Astonishing Experiment Shows Bumble Bees “Play” With Objects
By QUEEN MARY UNIVERSITY OF LONDON
First-ever study shows that bumble bees ‘play’. The experiment, in which bumble bees rolled wooden balls, was the first time that object play behavior has been shown in an insect.
Bumble bees play, according to new research published in the journal Animal Behaviour. It is the first time that object play behavior has been shown in an insect, adding to mounting evidence that bees may experience positive ‘feelings’.
Numerous experiments were set up by a team of researchers, who were led by scientists from Queen Mary University of London, to test their hypothesis. They showed that bumble bees went out of their way to roll wooden balls repeatedly despite there being no apparent incentive for doing so.
According to the findings, younger bees rolled more balls than older bees. These results mirrored the human behavior of young children and other juvenile mammals and birds being the most playful. Additionally, male bees rolled the balls for longer than their female counterparts.

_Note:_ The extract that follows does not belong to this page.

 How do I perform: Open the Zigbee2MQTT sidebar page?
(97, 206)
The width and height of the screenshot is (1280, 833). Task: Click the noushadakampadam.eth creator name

Forty-five bumble bees were followed in the study as they went through an arena. They were given the option of walking through an unobstructed path to reach a feeding area or deviating from this path into the areas with wooden balls. Individual bees rolled balls between 1 and, impressively, 117 times over the experiment. The repeated behavior suggested that ball-rolling was rewarding.
This was further supported by another experiment where a different set of 42 bees was given access to two colored chambers. One chamber always contained movable balls, while the other one did not have any objects. When tested later and given a choice between the two chambers, neither containing balls at the time, bees showed a preference for the color of the chamber previously associated with the wooden balls. The set-up of the experiments removed any notion that the bees were moving the balls for any greater purpose other than play. Rolling balls did not contribute to survival strategies, such as gaining food, clearing clutter, or mating and was done under stress-free conditions.
The study expands on earlier work from the same Queen Mary lab that showed that bumble bees can be trained to score goals by rolling a balls to targets in exchange for a sugary food reward. During the previous experiment, the team observed that bumble bees rolled balls outside of the experiment, without getting any food reward. The new research demonstrated that the bees rolling balls repeatedly without being trained and without receiving any food for doing so — it was voluntary and spontaneous — therefore akin to play behavior as seen in other animals.
Samadi Galpayage, first author on the study and PhD student at Queen Mary University of London said: “It is certainly mind-blowing, at times amusing, to watch bumble bees show something like play. They approach and manipulate these ‘toys’ again and again. It goes to show, once more, that despite their little size and tiny brains, they are more than small robotic beings. They may actually experience some kind of positive emotional states, even if rudimentary, like other larger fluffy, or not so fluffy, animals do. This sort of finding has implications to our understanding of sentience and welfare of insects and will, hopefully, encourage us to respect and protect life on Earth ever more.”
Professor Lars Chittka, Professor of Sensory and Behavioural Ecology at Queen Mary University of London, head of the lab and author of the recent book ‘The Mind of a Bee’, said: “This research provides a strong indication that insect minds are far more sophisticated than we might imagine. There are lots of animals who play just for the purposes of enjoyment, but most examples come from young mammals and birds.
“We are producing ever-increasing amounts of evidence backing up the need to do all we can to protect insects that are a million miles from the mindless, unfeeling creatures they are traditionally believed to be.”
Reference: “Do bumble bees play?” by Hiruni Samadi Galpayage Dona, Cwyn Solvi, Amelia Kowalewska, Kaarle Mäkelä, HaDi MaBouDi and Lars Chittka, 19 October 2022, Animal Behaviour.